The pandemic has accelerated procurement behaviour with customers, solidifying the need to be a must-have solution in the IT stack, as well as accelerated the technology shift to cloud-native and more flexible consumption models. We are looking for solutions that help us re-imagine a stack that is highly flexible, through an interface and consumption units similar to public clouds, while also being secure and TCO efficient (for example, by using a delivered as-a-service approach). Those include building blocks like data-management, new frameworks of compute, and obviously networking. Moreover, we are looking automating and simplifying the full life-cycle of environments, from planning of environments, through declarative/automation of stack, all the way through the ops and monitoring of workloads. It is a pretty broad mandate, which makes sense, since we are a $50bn turnover company that looks to be relevant for all workloads and all customers, whether those are consumed in public or private cloud environments.

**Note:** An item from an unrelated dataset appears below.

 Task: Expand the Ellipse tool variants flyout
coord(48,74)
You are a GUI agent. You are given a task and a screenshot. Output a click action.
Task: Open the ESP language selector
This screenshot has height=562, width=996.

8. And, finally, for colour, what did you do prior to CVC or in your spare time?
Prior to CVC, I spent three years in the Israeli Defense Forces Intelligence unit (unit 8200), I then did an undergrad in electric and electronic engineering, spent four years as an ASIC and hardware engineer and team leader, one year as an associate in a financial VC, did my MBA in the University of Chicago’s Booth School of Business and worked for three years in Microsoft across roles in strategy, business development and product manager in the Azure team and the company’s startup business group (incubations).
In my spare time, I enjoy hiking and exploring the Californian outdoors with the family, I also swim and have a rapidly growing collection of Bourbons and American and Spanish wines.